**Your objective:** The output must start at the line containing "Screen dimensions: 862x781" in the records below and stop at the last line, matching each line exactly and leaving out every picture.
=== Section Start ===
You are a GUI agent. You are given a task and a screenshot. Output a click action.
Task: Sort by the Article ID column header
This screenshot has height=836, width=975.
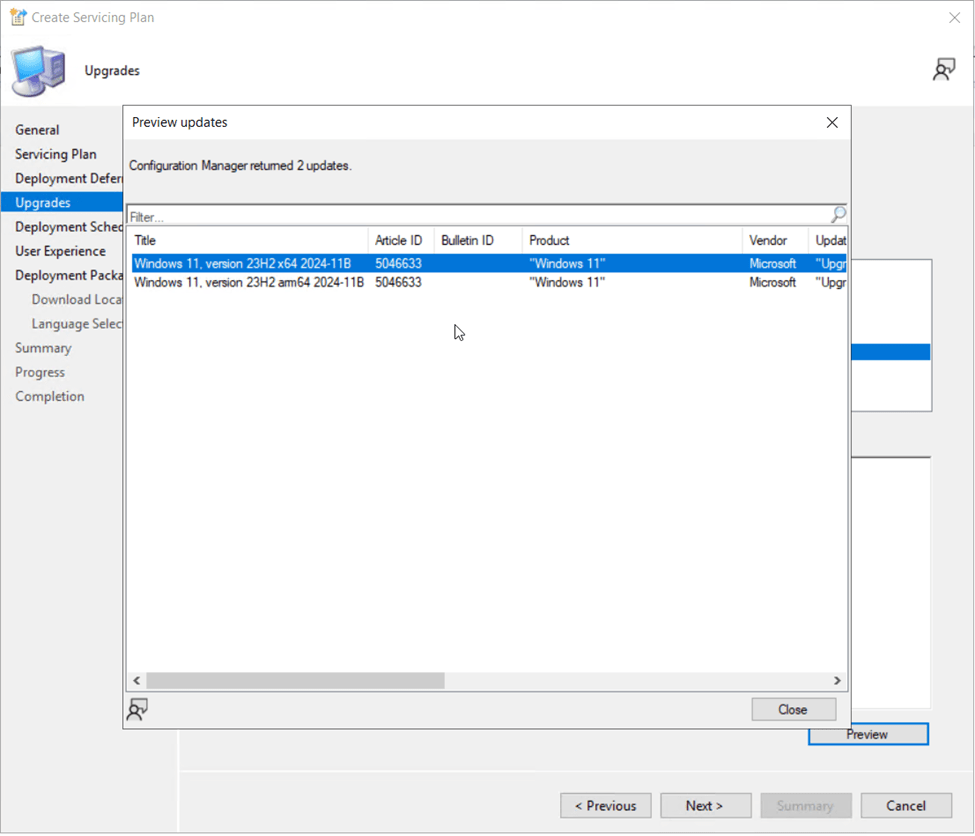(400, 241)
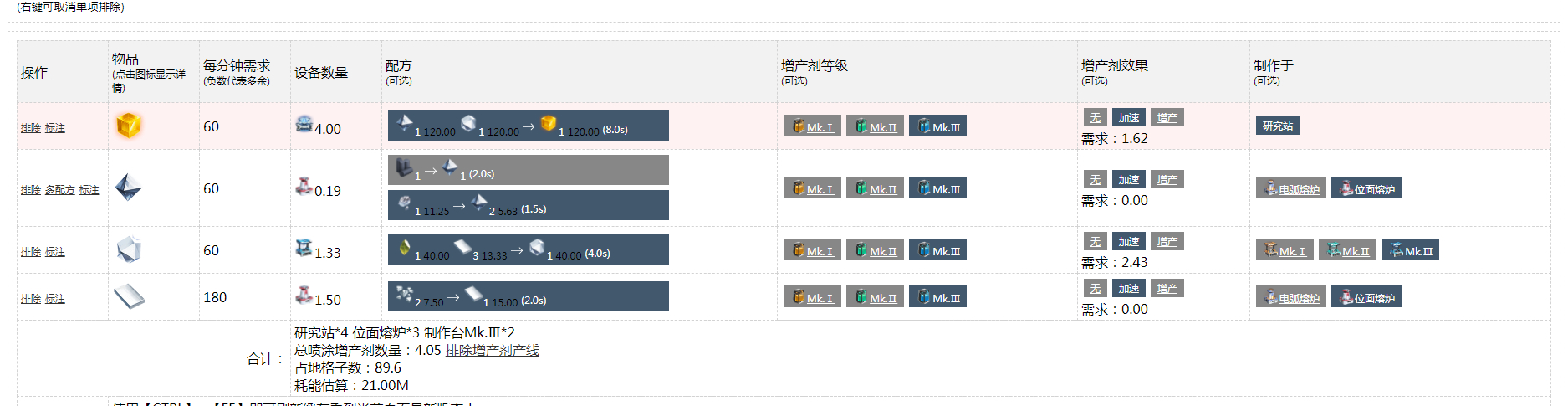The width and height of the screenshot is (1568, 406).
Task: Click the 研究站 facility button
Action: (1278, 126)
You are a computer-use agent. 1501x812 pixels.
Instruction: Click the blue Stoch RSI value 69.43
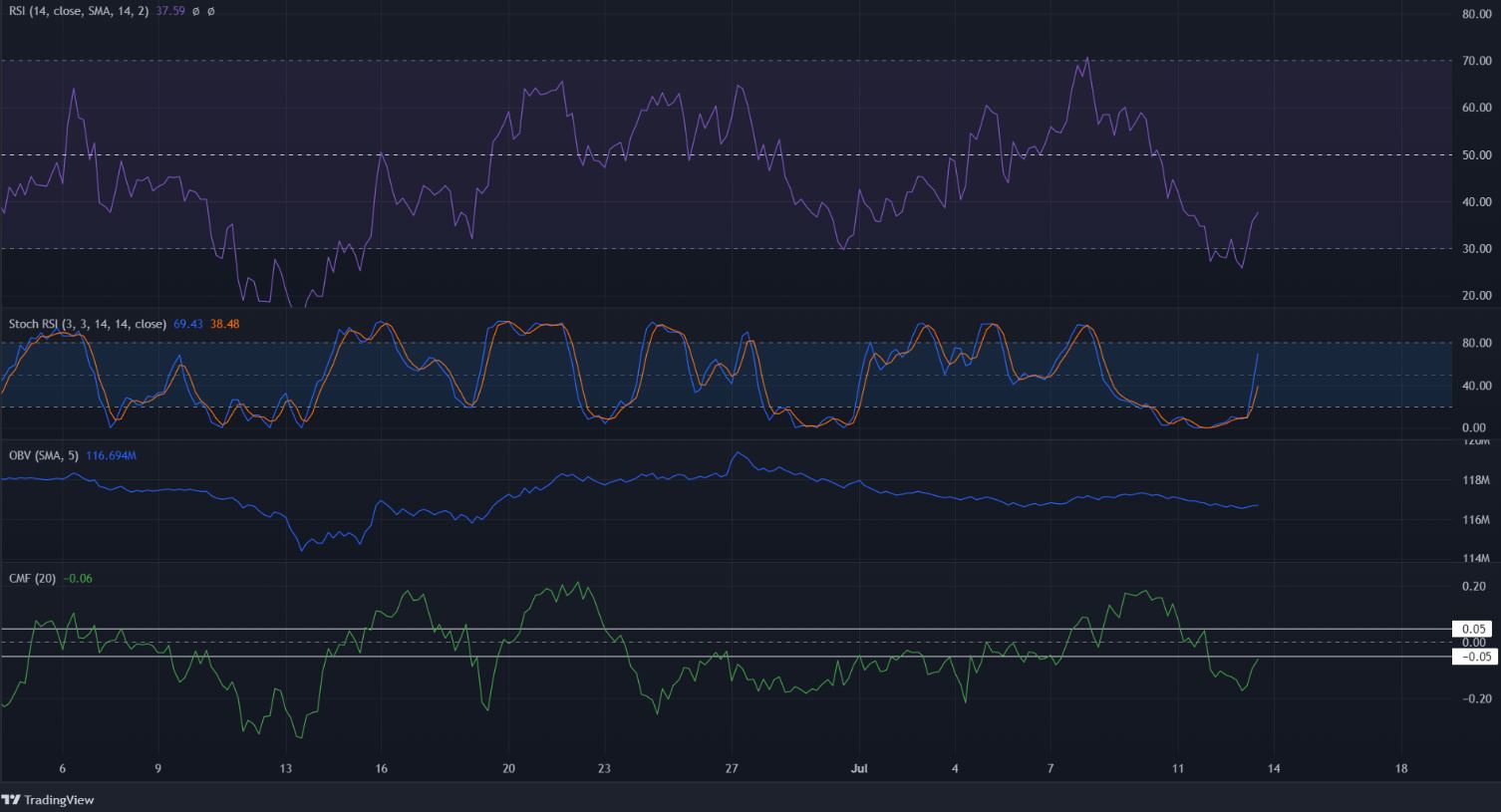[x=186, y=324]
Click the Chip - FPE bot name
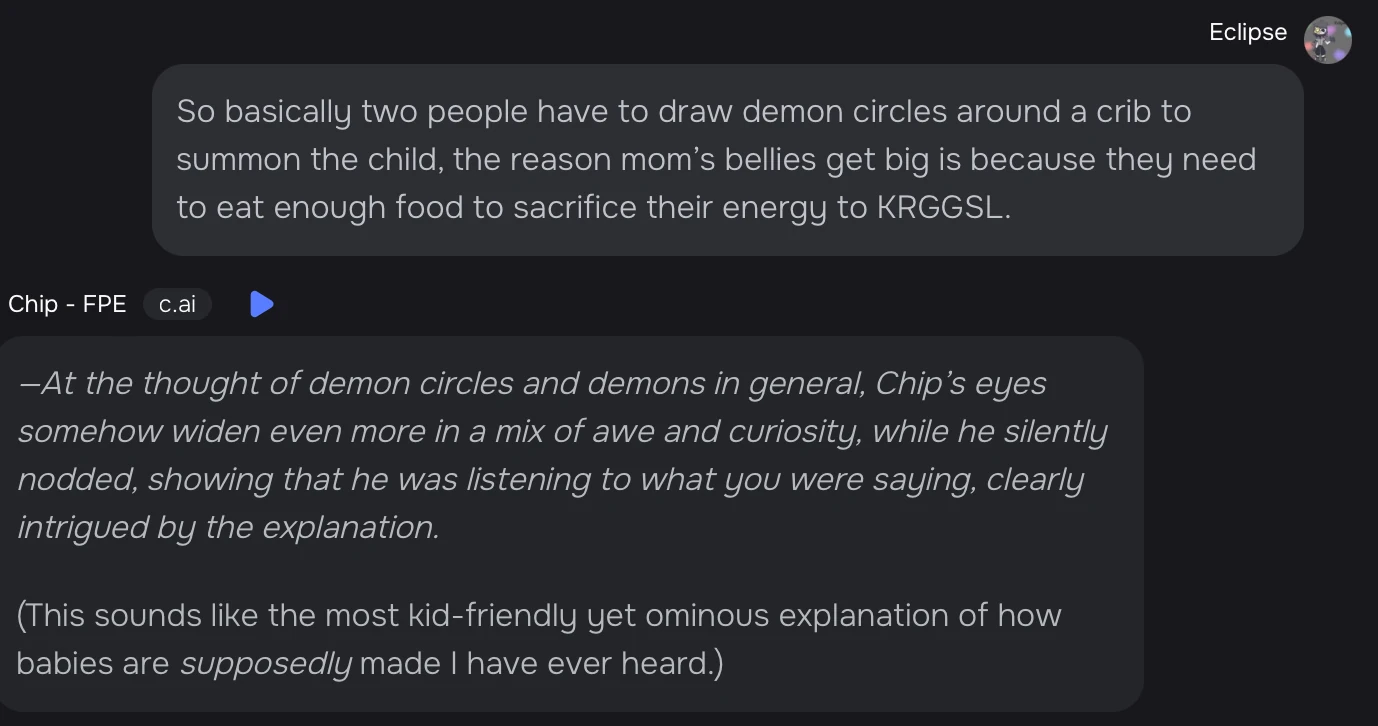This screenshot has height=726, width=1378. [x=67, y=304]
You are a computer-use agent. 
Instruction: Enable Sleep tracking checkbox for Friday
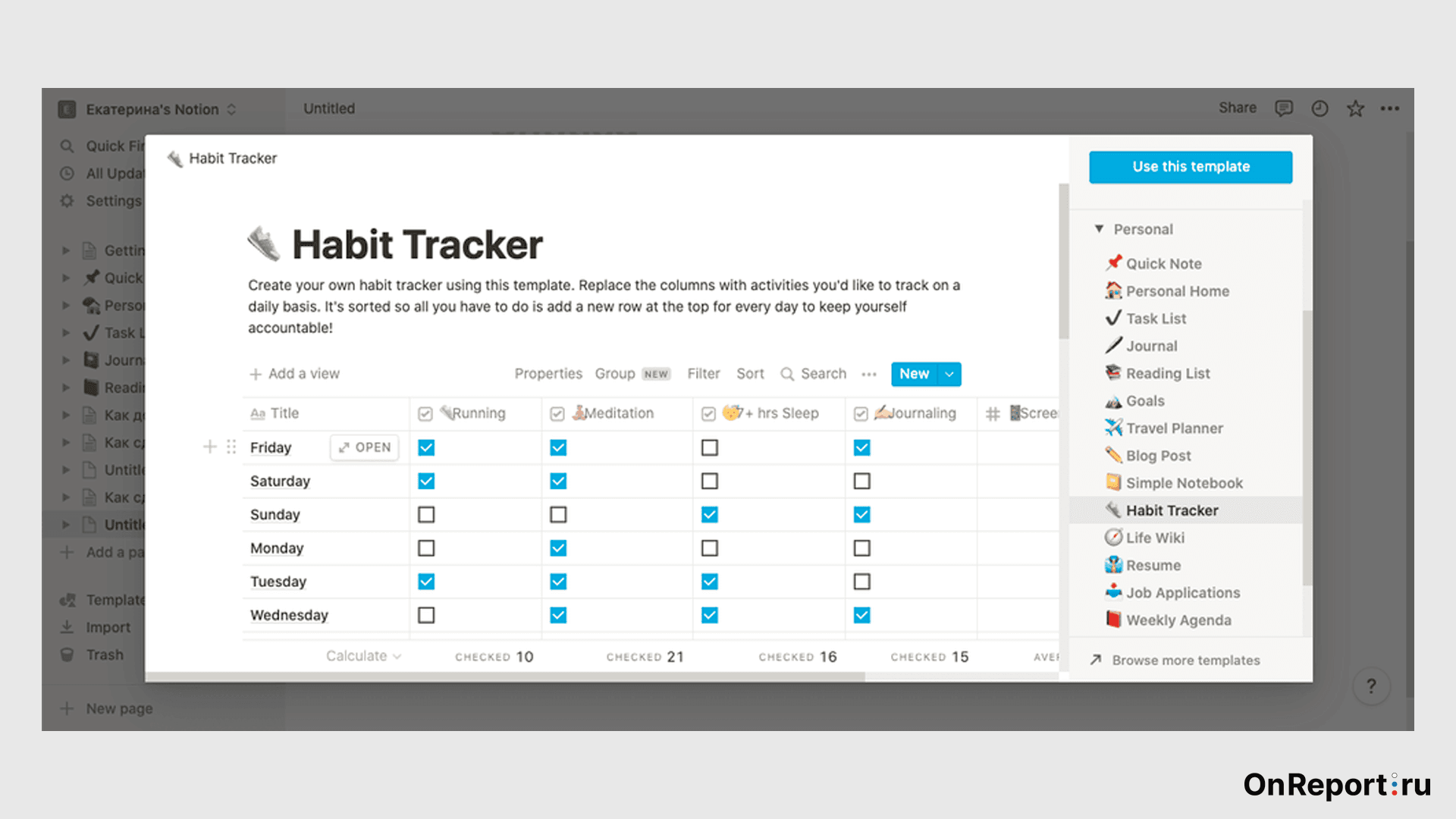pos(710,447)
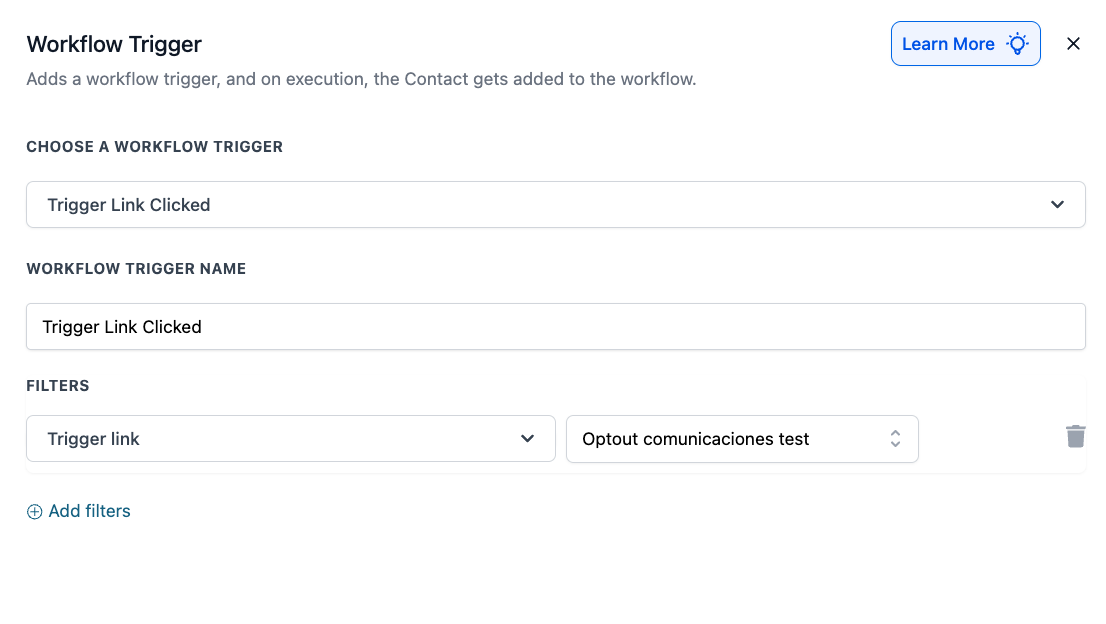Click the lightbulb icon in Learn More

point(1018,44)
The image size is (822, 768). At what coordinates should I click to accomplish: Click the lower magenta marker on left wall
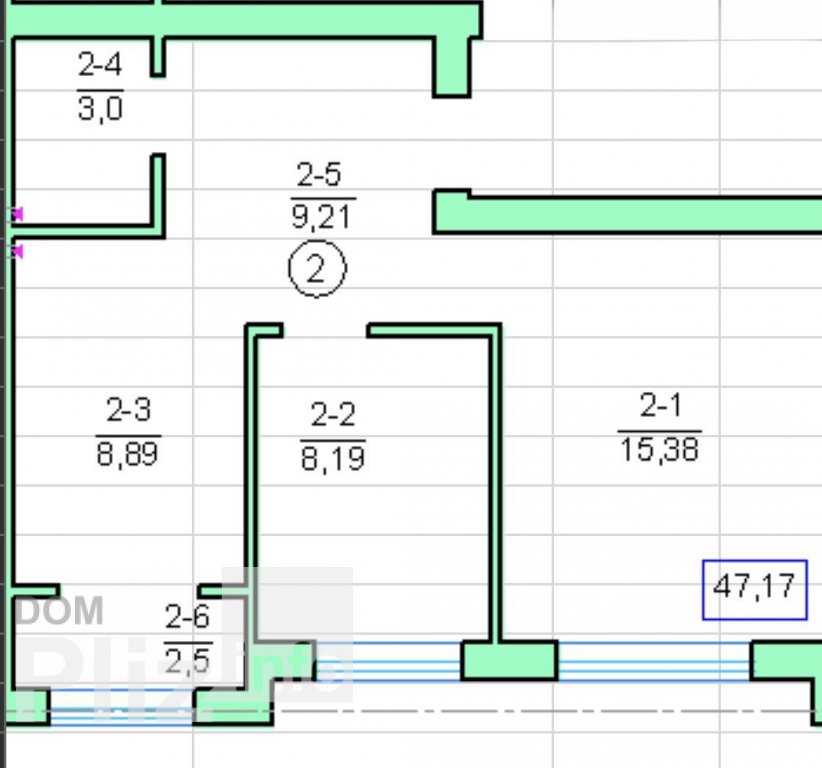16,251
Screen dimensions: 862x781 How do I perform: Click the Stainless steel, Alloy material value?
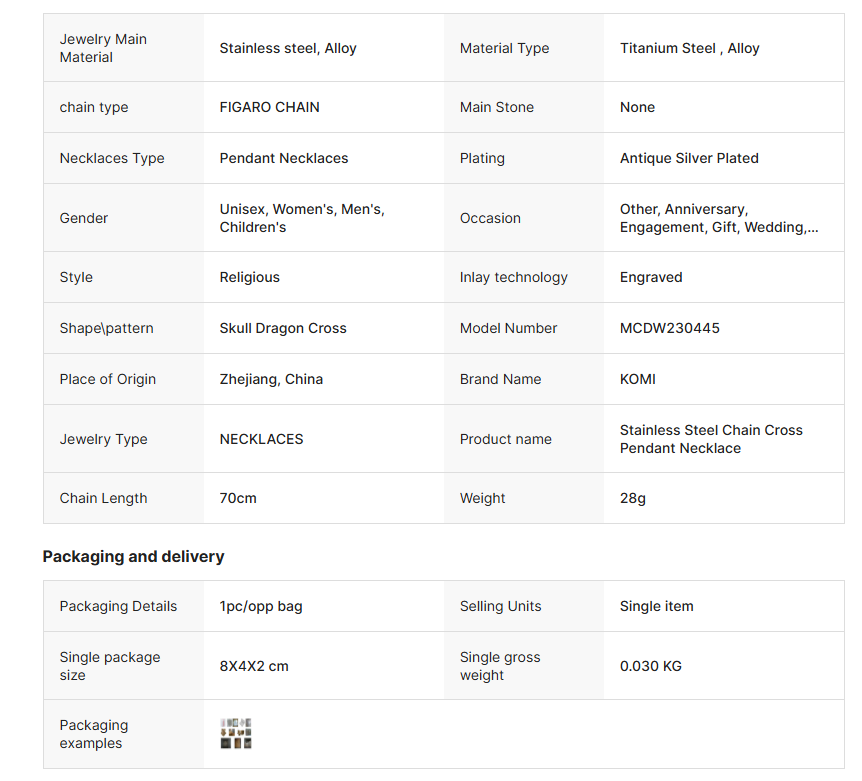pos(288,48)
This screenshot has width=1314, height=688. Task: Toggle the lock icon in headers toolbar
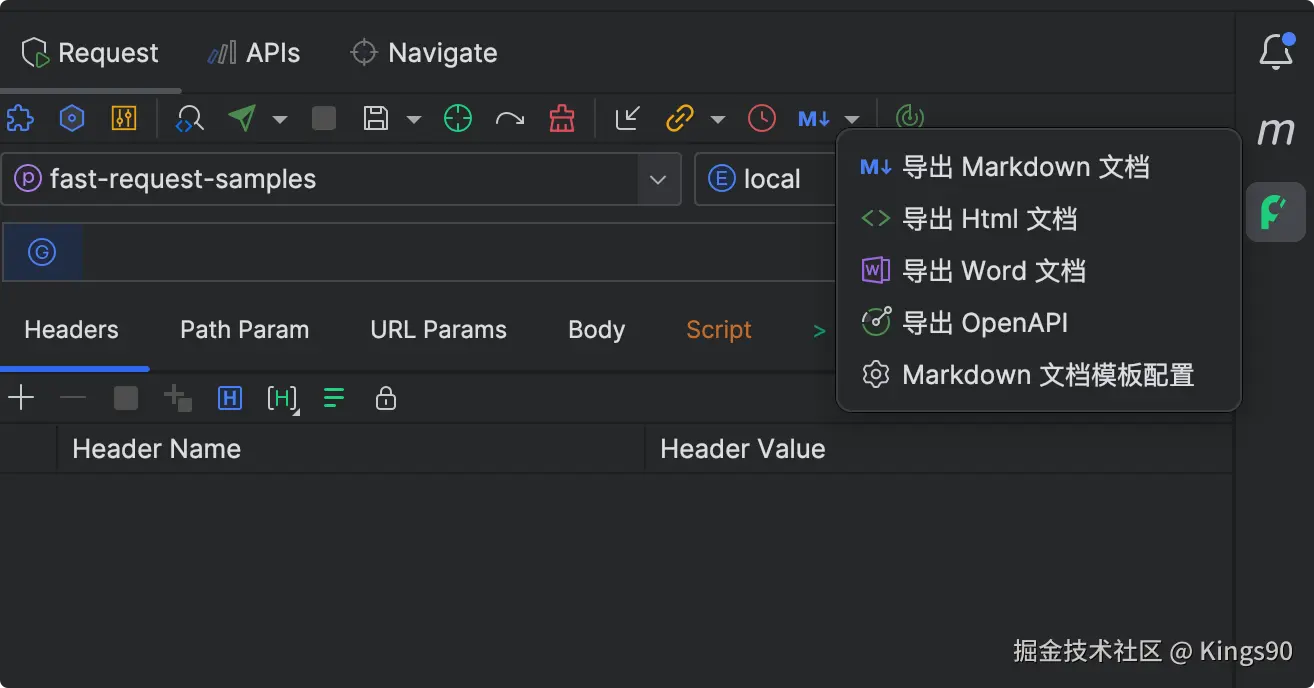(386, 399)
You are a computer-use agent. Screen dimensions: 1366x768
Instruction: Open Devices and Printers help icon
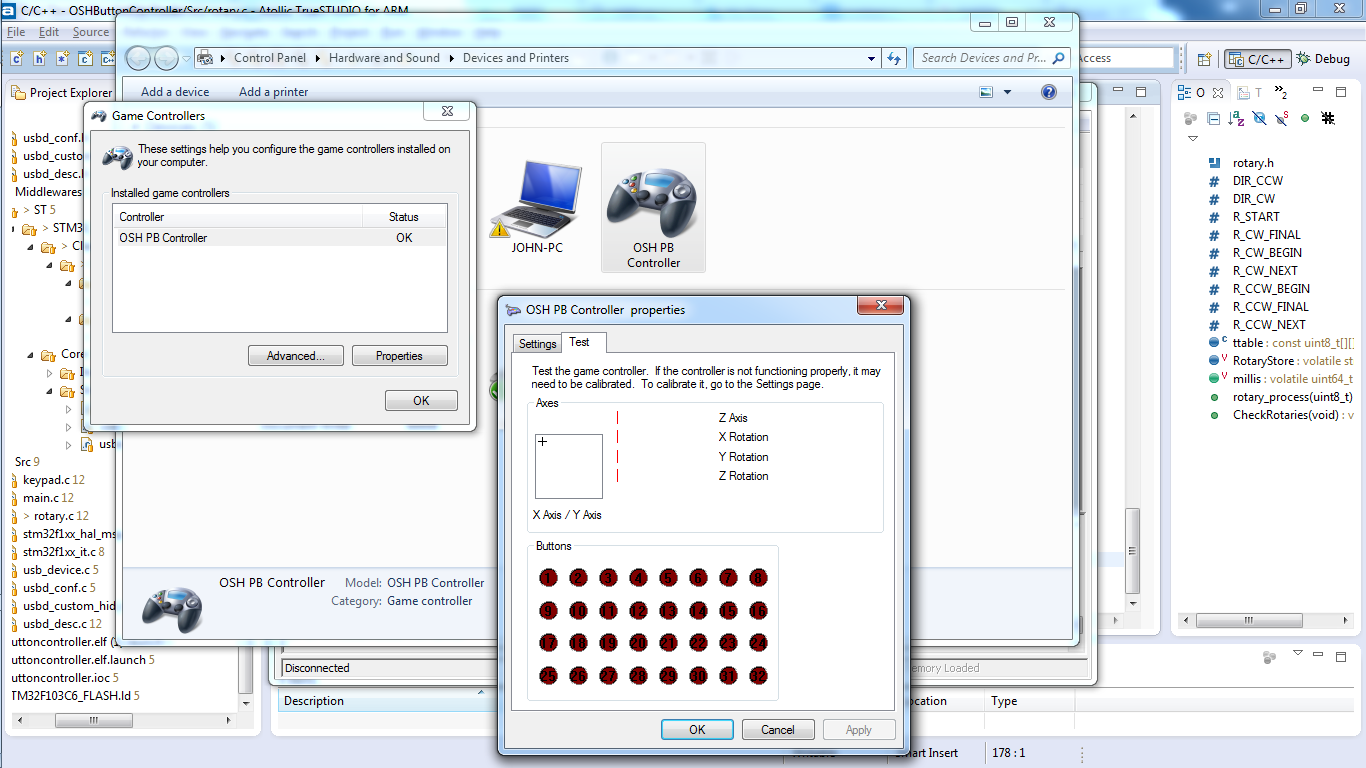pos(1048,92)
=== Section End ===
**Solved problem:**
Screen dimensions: 862x781 How do I perform: Click the Stainless steel, Alloy material value?
pos(288,48)
This screenshot has width=1314, height=688. Task: Toggle the lock icon in headers toolbar
(386, 399)
You are a computer-use agent. Screen dimensions: 1366x768
Instruction: Open Devices and Printers help icon
pos(1048,92)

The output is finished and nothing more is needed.